本文:

_ _ _

大内義隆は陶隆房によって大寧寺の変で自害に追い込まれます。その死亡後に菩提寺の竜福寺の僧侶よって書かれたのが大内義隆記です。この大内義隆記にはこんなことが書いてあります。
現代語訳
陶尾張守(=陶隆房)がまだ梧楼(ゴロウ=五郎)と呼ばれていた若い頃の話です。大内義隆には恋慕の心があり、富田若山城に通っていました。松ヶ崎の寺で二人は会ったのですが、夏の夜の夜明け前に時間がないので黙って帰ってしまいました。それがとても残念に思った大内義隆は翌朝に歌を読みました。
もぬけなり とせめて残ふば空蝉の 世の習ひ共思ひなすべし
その歌を翌日に富田若山城に届けました。

解説
大内義隆と陶隆房は14歳差。陶隆房がまだ幼名だったのですから12歳から15歳くらいです。ってことは大内義隆は20代後半。典型的な衆道のカップルです。大内義隆の居城は山口県山口市で、富田若山城(=周南市)までは40キロ以上ある。二人はその若山城と山口との間にあっただろう松ヶ崎の寺で逢瀬を重ねていた。忙しい身の義隆は夜が開ける前に帰ることになった。眠ったままの隆房をそのままに帰ったが、それが惜しくなり、翌日、歌を富田若山城まで届けた。愛が深い。
●大内義隆の父、大内義興は陶隆房の兄の陶義清と衆道関係にありました。しかし陶義清は「武士は武勲によって仕えるもの」と衆道関係を「公然と」批判。周囲にハッキリと言っていたよう。その結果、父親の陶興房に殺されてしまいます。
●陶隆房が大内義隆と衆道関係にすんなりと入っていったのは兄の陶義清の経緯があったのかもしれない。
●ちなみに陶義清は美少年だった言われている。陶隆房は美少年という記述はないが、美少年だったのだろうと思われる(その方が面白いし)。

大寧寺の変
陶隆房はその後、西国一の侍大将とまで呼ばれる武将になります。陶隆房の出世は実力もあるのですが、大内義隆との経緯がなかったとは言い切れないでしょう。しかし、その後は大内義隆は養子の大内晴持の死亡もあって、大内義隆が戦争嫌いになり、武断派の陶隆房は冷遇されるようになります。

_ _ _

資料の抜粋:
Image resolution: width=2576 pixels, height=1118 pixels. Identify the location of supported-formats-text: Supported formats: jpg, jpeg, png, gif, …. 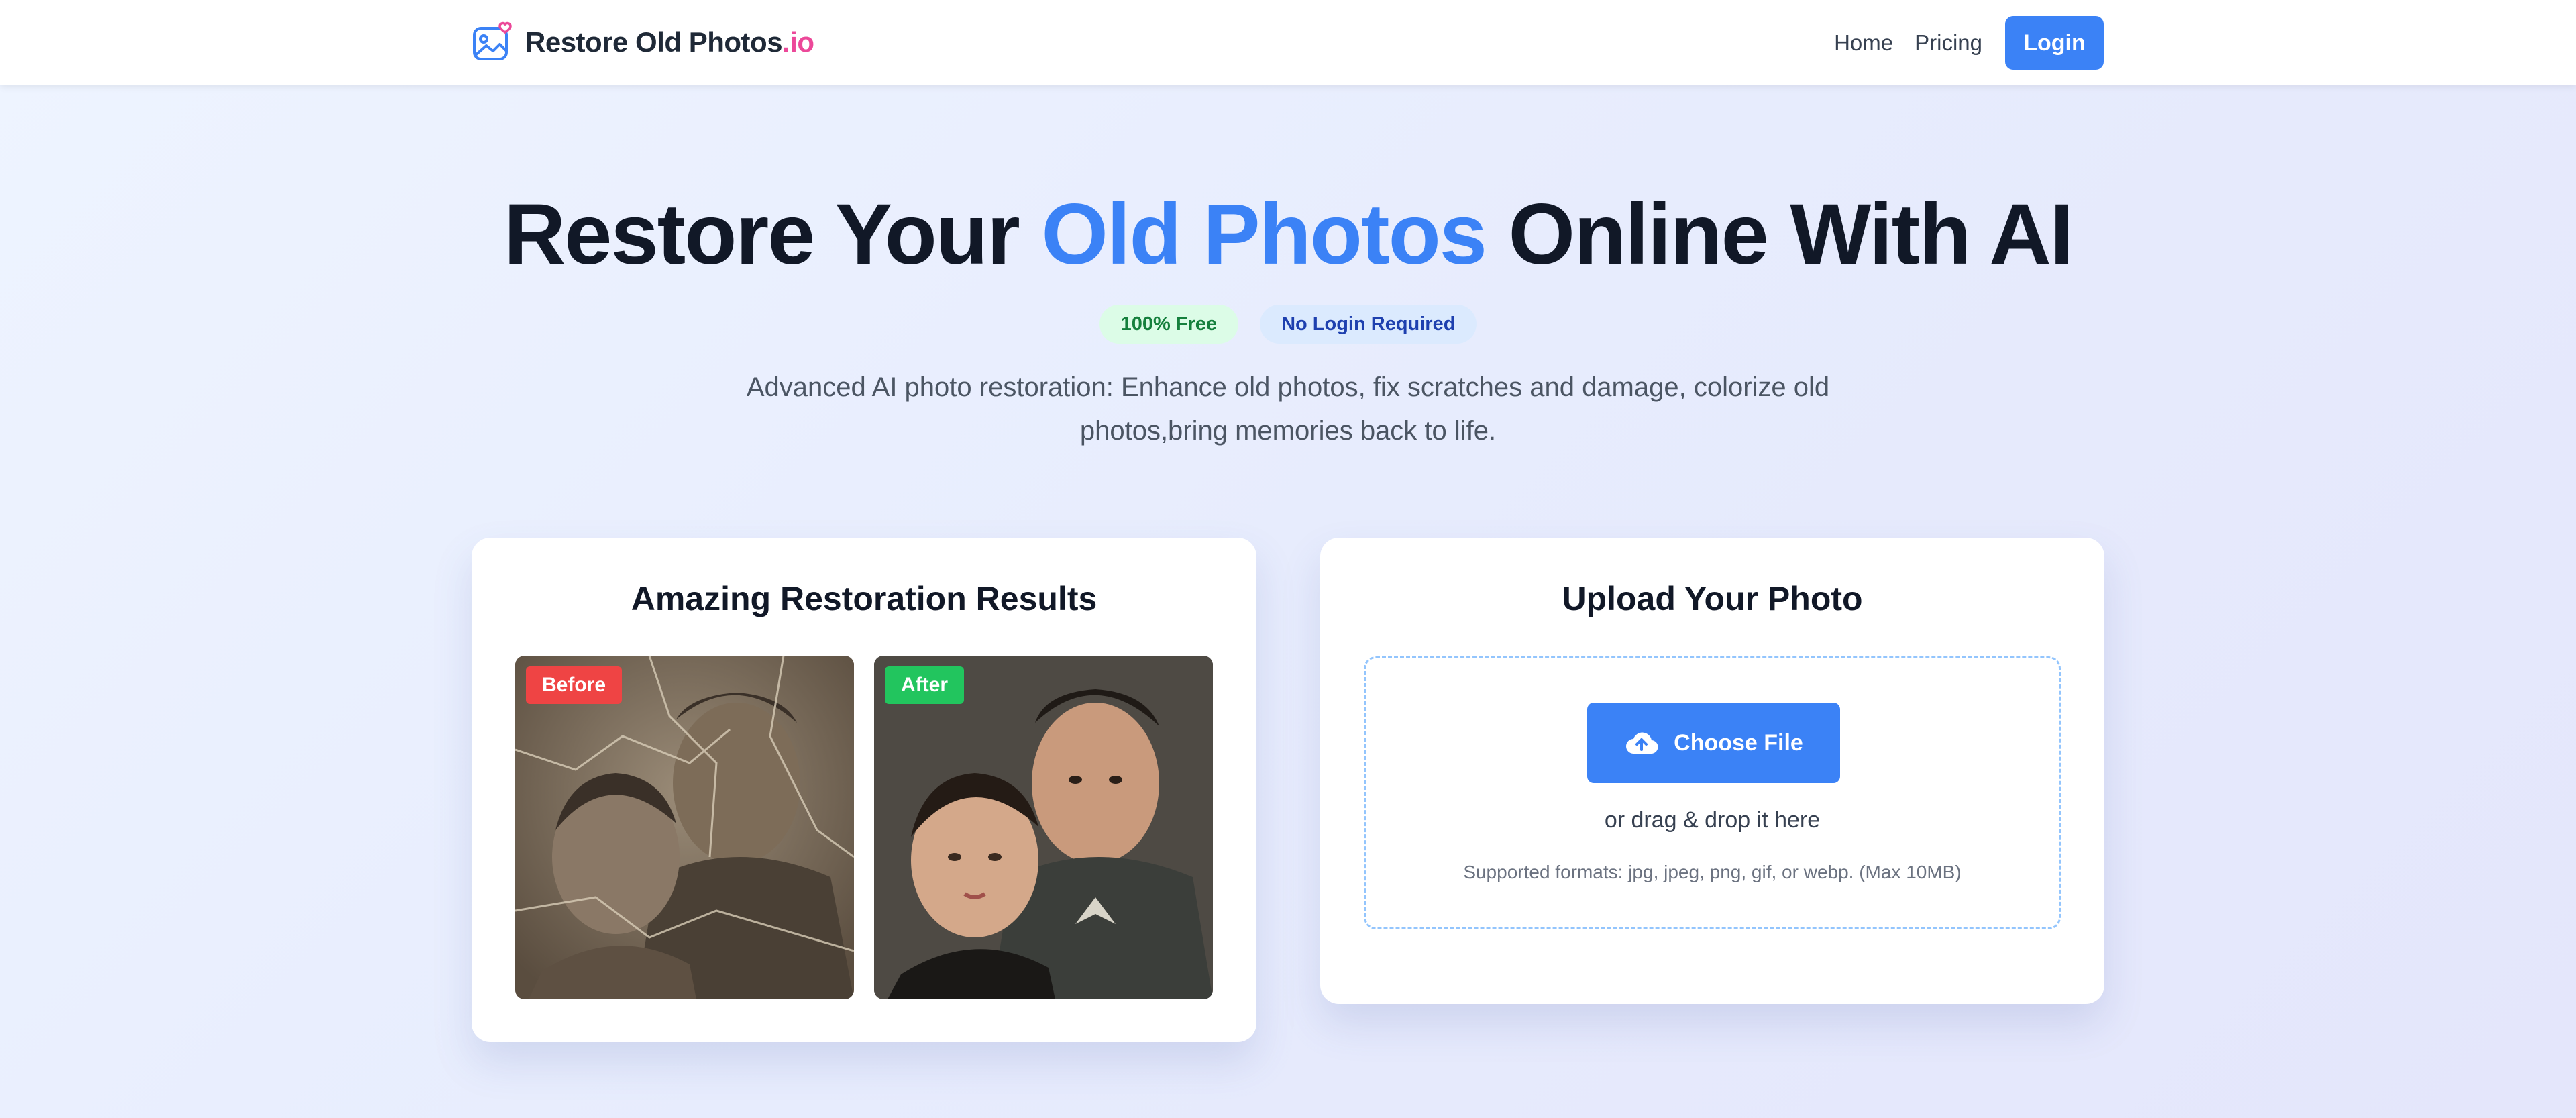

_ _ _

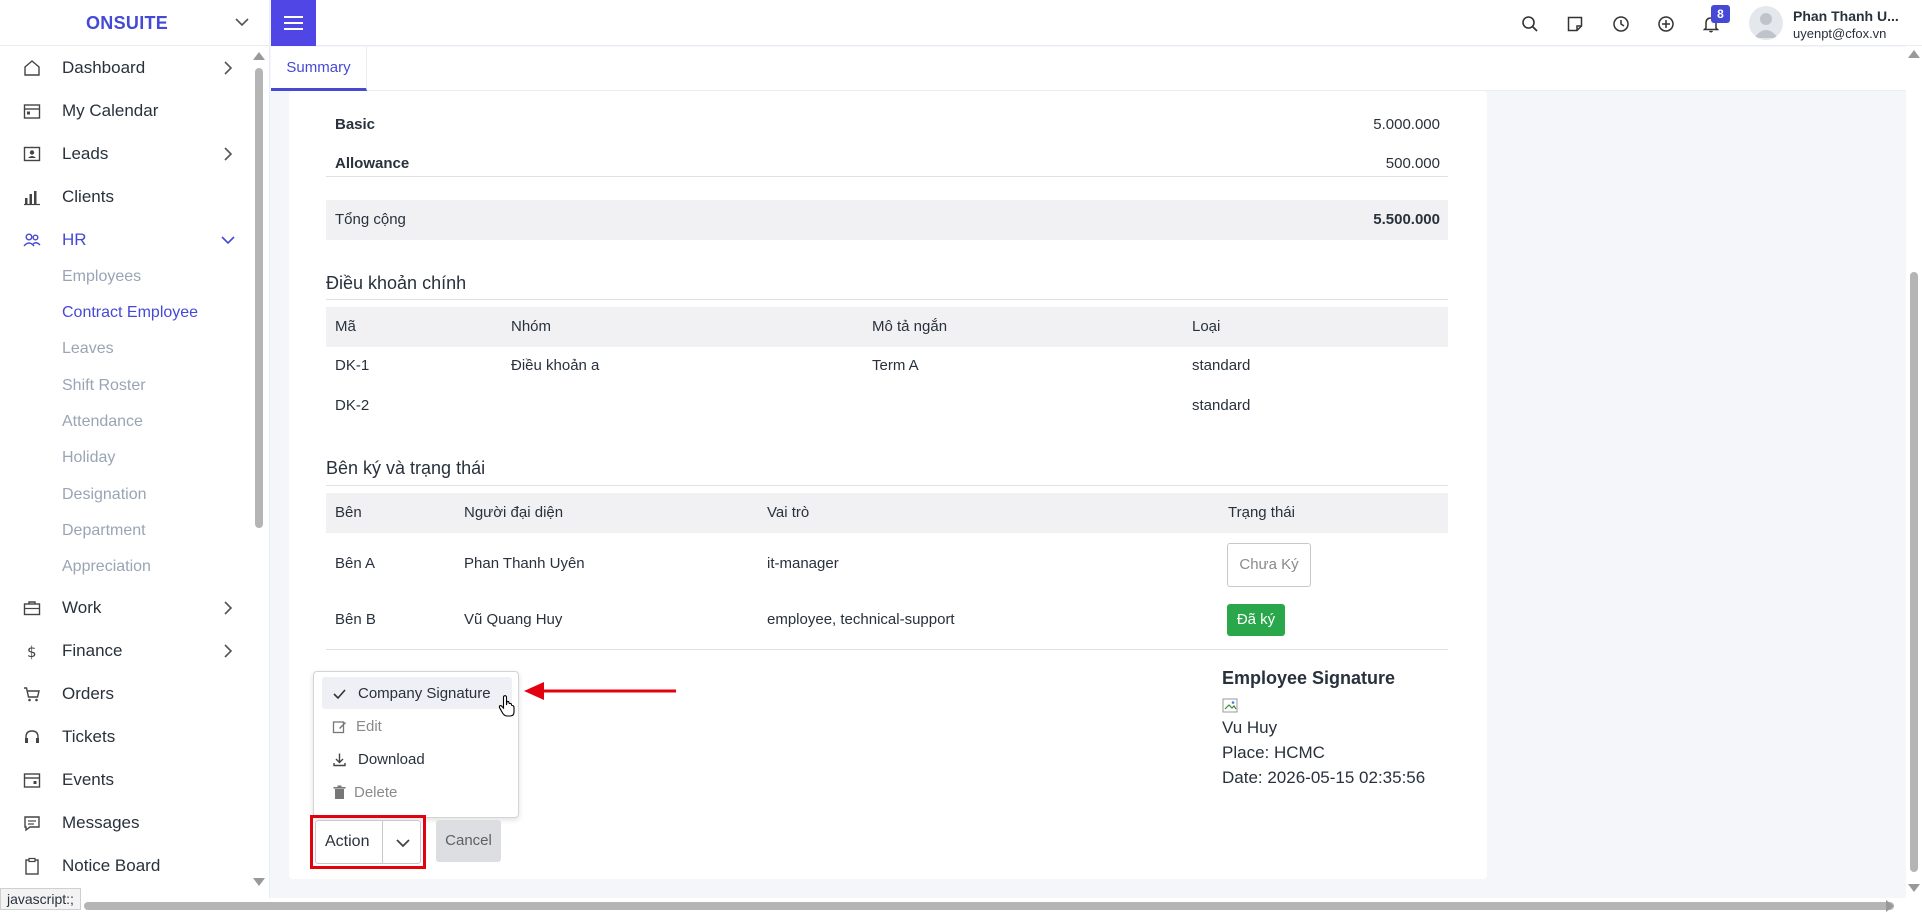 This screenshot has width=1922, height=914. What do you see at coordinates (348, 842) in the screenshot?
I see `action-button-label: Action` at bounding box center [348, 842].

_ _ _

課題一覧:
**A.** 大内義隆と陶隆房についての文章を読んで、次の質問に答えてください。
(i) 大内義隆記を書いたのは誰ですか。
(ii) 大内義隆と陶隆房は何歳差ですか。
(iii) 陶義清は誰に殺されましたか。
**B.** 大内義隆と陶隆房についての文章を、2文で要約してください。
**C.** 大内義隆と陶隆房についての文章を、最後の文の続きから書き進めてください。
資料は今回の作業には関係しません。

番号付き回答:
**A.**
(i) 大内義隆の菩提寺である竜福寺の僧侶
(ii) 14歳差
(iii) 父親の陶興房

**B.** 大内義隆記によると、大内義隆は若い頃の陶隆房と松ヶ崎の寺で会い、夜明け前に帰ったことを惜しんで、翌日に歌を富田若山城へ届けました。陶隆房はのちに西国一の侍大将と呼ばれる武将になりましたが、養子の大内晴持の死亡もあって大内義隆が戦争嫌いになると、武断派として冷遇されるようになりました。

**C.**
そこで陶隆房は同調する大内家臣を集めて謀反を起こします。正確には謀反というよりはクーデターですね。大内義隆は自殺します。
大内義隆はかつて愛した男に「殺された」男ということになります。この辺りの話は腐女子+歴女がよく取り上げる話ですが、確かにいろんな推測の成り立つ興味深い話なんですよね。

大内晴持

大内義隆の愛人?養子?
大内義隆は男好きではあるんですが嫁もいました。しかし男の方がどうも好きだった様子で、正妻だった万里小路秀房の娘の貞子の間には子供はできず、離縁します。
●貞子とは1524年に結婚。
●貞子の件に関しては彼女の気が強過ぎたからとも。ただ、名門公家万里の出身の気の強い嫁と、大名として自分を敬ってくれる美少年とどっちがいいか?という二択になる時点で普通とは言えない。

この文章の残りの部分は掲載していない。